* REQUIREMENT *
Among the entries below, only the lines starting at the one with "Click the Image picture icon in sidebar" and ending at the one with "Open the activities", both included, are to be printed exactly.

━━━━━ EXERCISE DATA

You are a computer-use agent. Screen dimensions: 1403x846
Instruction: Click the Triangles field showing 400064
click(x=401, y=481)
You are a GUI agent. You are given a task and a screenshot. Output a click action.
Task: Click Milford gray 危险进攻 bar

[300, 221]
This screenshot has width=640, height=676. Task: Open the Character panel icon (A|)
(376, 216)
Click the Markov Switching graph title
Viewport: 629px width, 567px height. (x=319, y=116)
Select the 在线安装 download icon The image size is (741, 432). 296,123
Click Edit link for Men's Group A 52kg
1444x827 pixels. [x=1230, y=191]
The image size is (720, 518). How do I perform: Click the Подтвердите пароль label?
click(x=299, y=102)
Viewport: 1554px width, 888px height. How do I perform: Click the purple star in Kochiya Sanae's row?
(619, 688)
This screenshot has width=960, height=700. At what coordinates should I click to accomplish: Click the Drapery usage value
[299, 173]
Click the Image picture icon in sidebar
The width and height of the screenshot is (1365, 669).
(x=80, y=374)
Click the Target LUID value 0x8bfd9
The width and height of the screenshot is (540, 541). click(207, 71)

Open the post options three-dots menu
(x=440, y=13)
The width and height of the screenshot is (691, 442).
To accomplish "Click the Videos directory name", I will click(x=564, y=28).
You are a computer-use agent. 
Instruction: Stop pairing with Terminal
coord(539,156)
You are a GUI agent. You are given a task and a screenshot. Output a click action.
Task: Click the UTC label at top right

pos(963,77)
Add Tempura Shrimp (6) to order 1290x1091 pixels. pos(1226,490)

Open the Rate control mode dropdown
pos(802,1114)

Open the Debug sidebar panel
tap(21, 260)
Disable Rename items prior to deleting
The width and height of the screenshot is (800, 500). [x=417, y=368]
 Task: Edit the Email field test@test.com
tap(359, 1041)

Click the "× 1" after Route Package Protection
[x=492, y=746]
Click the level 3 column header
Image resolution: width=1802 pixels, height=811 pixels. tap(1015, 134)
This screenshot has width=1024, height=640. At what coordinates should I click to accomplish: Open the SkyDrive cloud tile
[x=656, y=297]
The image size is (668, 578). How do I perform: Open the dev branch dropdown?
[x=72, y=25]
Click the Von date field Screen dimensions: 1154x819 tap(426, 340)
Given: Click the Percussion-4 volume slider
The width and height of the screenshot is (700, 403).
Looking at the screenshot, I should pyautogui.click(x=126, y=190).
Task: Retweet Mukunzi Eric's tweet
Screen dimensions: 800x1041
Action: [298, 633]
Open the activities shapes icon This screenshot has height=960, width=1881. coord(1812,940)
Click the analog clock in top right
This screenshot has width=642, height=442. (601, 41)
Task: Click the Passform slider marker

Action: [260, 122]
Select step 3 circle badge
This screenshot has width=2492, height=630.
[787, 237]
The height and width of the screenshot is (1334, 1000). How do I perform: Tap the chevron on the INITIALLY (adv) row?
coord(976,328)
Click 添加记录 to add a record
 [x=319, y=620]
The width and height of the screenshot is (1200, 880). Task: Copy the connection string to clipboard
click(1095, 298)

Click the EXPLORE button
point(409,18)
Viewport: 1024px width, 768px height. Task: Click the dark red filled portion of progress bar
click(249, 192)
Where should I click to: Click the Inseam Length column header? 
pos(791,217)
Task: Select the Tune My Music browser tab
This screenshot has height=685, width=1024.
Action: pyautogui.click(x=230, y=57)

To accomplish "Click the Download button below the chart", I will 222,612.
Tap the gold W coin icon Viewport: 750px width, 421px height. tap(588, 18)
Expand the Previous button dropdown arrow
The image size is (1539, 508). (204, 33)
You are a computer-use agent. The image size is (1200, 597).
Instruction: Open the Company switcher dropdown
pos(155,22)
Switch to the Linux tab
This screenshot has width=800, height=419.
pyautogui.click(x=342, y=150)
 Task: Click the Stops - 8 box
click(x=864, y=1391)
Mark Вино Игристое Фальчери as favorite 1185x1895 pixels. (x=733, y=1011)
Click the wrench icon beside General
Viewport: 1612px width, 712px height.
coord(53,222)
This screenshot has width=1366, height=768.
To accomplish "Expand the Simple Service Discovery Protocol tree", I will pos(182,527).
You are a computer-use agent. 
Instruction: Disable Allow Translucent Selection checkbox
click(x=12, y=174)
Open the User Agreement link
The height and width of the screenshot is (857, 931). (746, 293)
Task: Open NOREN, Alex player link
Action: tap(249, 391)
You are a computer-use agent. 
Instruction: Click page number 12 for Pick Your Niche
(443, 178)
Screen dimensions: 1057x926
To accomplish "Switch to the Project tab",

━━━━━━━━━━

* OUTPUT OF THE TASK *
Click the Image picture icon in sidebar
The width and height of the screenshot is (1365, 669).
(x=80, y=374)
Click the Target LUID value 0x8bfd9
The width and height of the screenshot is (540, 541). click(207, 71)

Open the post options three-dots menu
(x=440, y=13)
The width and height of the screenshot is (691, 442).
To accomplish "Click the Videos directory name", I will click(x=564, y=28).
You are a computer-use agent. 
Instruction: Stop pairing with Terminal
coord(539,156)
You are a GUI agent. You are given a task and a screenshot. Output a click action.
Task: Click the UTC label at top right

pos(963,77)
Add Tempura Shrimp (6) to order 1290x1091 pixels. pos(1226,490)

Open the Rate control mode dropdown
pos(802,1114)

Open the Debug sidebar panel
tap(21, 260)
Disable Rename items prior to deleting
The width and height of the screenshot is (800, 500). [x=417, y=368]
 Task: Edit the Email field test@test.com
tap(359, 1041)

Click the "× 1" after Route Package Protection
[x=492, y=746]
Click the level 3 column header
Image resolution: width=1802 pixels, height=811 pixels. tap(1015, 134)
This screenshot has width=1024, height=640. At what coordinates should I click to accomplish: Open the SkyDrive cloud tile
[x=656, y=297]
The image size is (668, 578). How do I perform: Open the dev branch dropdown?
[x=72, y=25]
Click the Von date field Screen dimensions: 1154x819 tap(426, 340)
Given: Click the Percussion-4 volume slider
The width and height of the screenshot is (700, 403).
Looking at the screenshot, I should pyautogui.click(x=126, y=190).
Task: Retweet Mukunzi Eric's tweet
Screen dimensions: 800x1041
Action: [298, 633]
Open the activities shapes icon This screenshot has height=960, width=1881. coord(1812,940)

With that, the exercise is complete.